In these standards, a number of network protocols are used to transport professional video over IP. At the data link layer, by far the most common technology in use today is Ethernet over SONET. At the IP layer, the dominant standard is IP. These standards — SONET, Ethernet and IP — all are well established and are very common for all IP-based applications. It is above this layer that we see some specialization for professional video transport.
At Layer 3, the 2022 standards specify User Datagram Protocol (UDP) and Real Time Protocol (RTP). UDP is used to deliver datagrams, and RTP is used both to convey timing information about the individual packets, and to provide a mechanism that can be used by Forward Error Correction (FEC) to recover lost packets.
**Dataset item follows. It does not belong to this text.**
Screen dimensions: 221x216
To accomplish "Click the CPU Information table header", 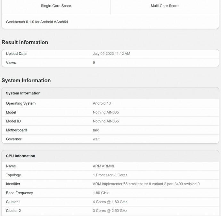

The published 2022 standards (2022-1, 2022-2 and 2022-3) all rely upon MPEG-2 transport streams (TS) and higher level MPEG compression and synchronization mechanisms to transport professional video. Some future standards in this family will move away from MPEG-2.
SMPTE 2022-1 and 2022-2
Together, SMPTE 2022-1 and 2022-2 provide a mapping of MPEG-2 TS onto IP networks, with an associated standardized FEC mechanism. 2022-1 describes the FEC, and 2022-2 describes the mapping of the MPEG-2 TS onto IP. Almost all equipment currently manufactured for professional video transport of contribution SD-SDI streams on IP networks conforms to SMPTE 2022-1 and 2022-2. If we spend a few minutes to understand SMPTE 2022-1 and 2022-2, this will help us understand the rest of the family.
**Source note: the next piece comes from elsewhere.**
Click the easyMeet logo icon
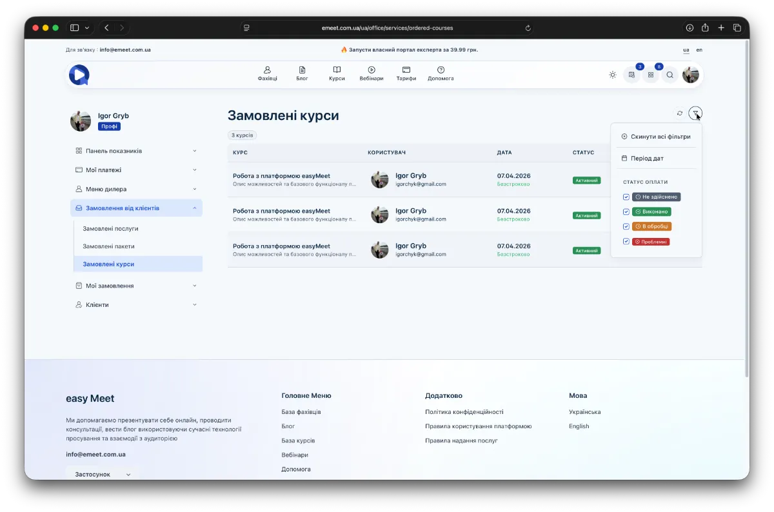The image size is (774, 512). pyautogui.click(x=79, y=75)
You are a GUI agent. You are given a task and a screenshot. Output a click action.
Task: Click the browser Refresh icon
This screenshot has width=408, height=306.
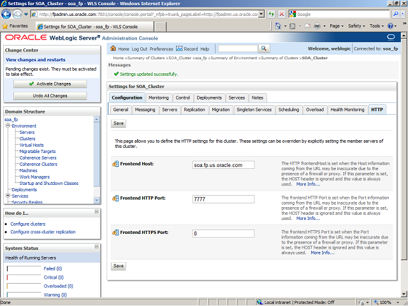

If you look in the upper right-hand portion of Figure 1, you will see that we start with an MPEG-2-compliant TS. This TS typically contains video, audio and ancillary data. 2022-1 and 2022-2 assume that video, audio and data have been previously compressed into an MPEG-2 compliant bit stream. The documents also assume that this TS is a constant bit rate (CBR) stream. As the figure shows, 2022-2 describes how to map this stream onto an IP network using UDP and RTP.
Optionally, this IP stream may employ an FEC mechanism that is defined in SMPTE 2022-1. This mechanism allows for recovery from errors during transmission. The FEC scheme is designed to protect for, at most, a 3ms outage because experience has shown that beyond this limit, IP networks employ other means of protection. In other words, for a backhoe fade where a fiber is cut after the 3ms outage, the network will automatically reconverge on another route, or the network operator will begin to recover from the failure using some other means.
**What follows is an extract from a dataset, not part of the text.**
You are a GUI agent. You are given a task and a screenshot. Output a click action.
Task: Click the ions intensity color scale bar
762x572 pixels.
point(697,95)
In summary, 2022-1 and 2022-2 are for professional transport of CBR MPEG-2 transport streams. These standards cover CBR only. In a CBR stream, the bit rate does not vary.
SMPTE 2022-3 and 2022-4
The group working on the 2022 family of standards recognized that there may be cases where a user would like to transport variable bit rate (VBR) MPEG-2 transport streams. 2022-3 and 2022-4 are VBR mapping documents; they are based upon 2022-2.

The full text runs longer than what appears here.